Dalam Islam, terdapat empat hukum yang memiliki konsekuensi masing-masing, kecuali hukum mubah. Pahala diberikan kepada mereka yang melaksanakan hukum wajib serta meninggalkan hal-hal makruh dan haram. Sebaliknya, ancaman sanksi berlaku bagi mereka yang melanggar hukum wajib dan melakukan hal-hal yang haram. Hukum mubah seakan tidak memiliki konsekuensi, baik sanksi bagi yang meninggalkannya maupun pahala bagi yang melaksanakannya.
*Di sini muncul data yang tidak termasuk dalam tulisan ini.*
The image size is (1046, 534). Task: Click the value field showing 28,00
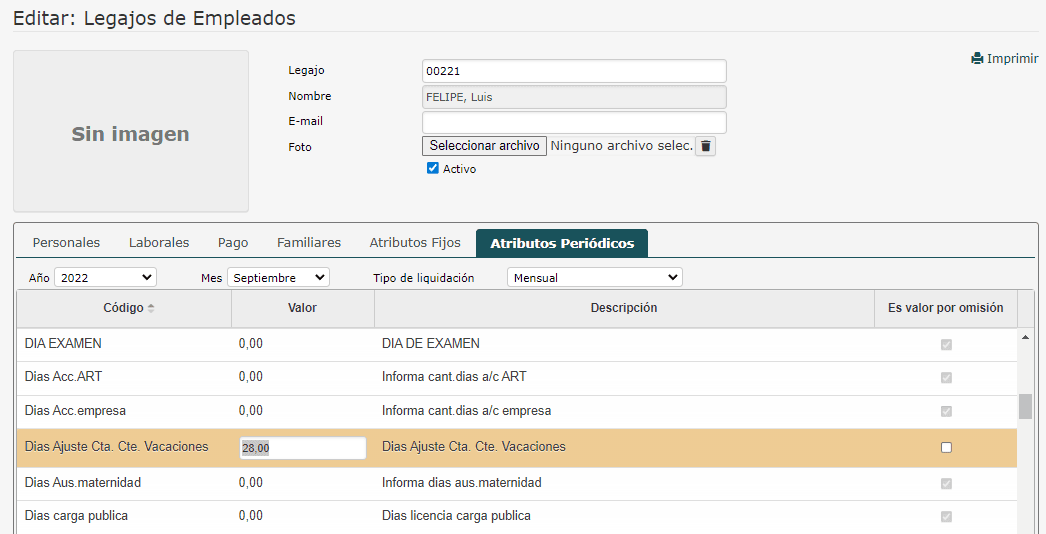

Lalu, apa sebenarnya fungsi dari hukum mubah jika tidak mengandung konsekuensi? Ali Al-Khawwash memberikan penjelasan mengenai hikmah hukum mubah. Ia menyatakan bahwa Allah tidak menjadikan mubah kecuali sebagai bentuk kesempatan untuk beristirahat bagi umat manusia dari beban kewajiban. Allah telah menanamkan rasa jenuh dalam diri anak-cucu Nabi Adam terhadap pelaksanaan perintah agama. Seandainya Allah tidak memberikan rasa bosan tersebut, maka pasti Allah tidak mensyariatkan hukum mubah kepada mereka, sebagaimana yang dilakukan kepada para malaikat yang tidak merasakan bosan dalam beribadah kepada-Nya, selalu bertasbih sepanjang siang dan malam.
Oleh karena itu, posisi mubah dalam pandangan seorang sufi besar seperti Ali Al-Khawwash dianggap sebagai kesempatan bagi umat manusia untuk beristirahat dalam beribadah kepada Allah. Meskipun demikian, Ali Al-Khawwash seringkali menghindari hal-hal mubah karena ia percaya bahwa perkara mubah dapat menjauhkan seseorang dari Allah. Istirahat dari ibadah bisa mengakibatkan kelalaian, terlebih lagi jika disebabkan oleh rasa bosan terhadap-Nya.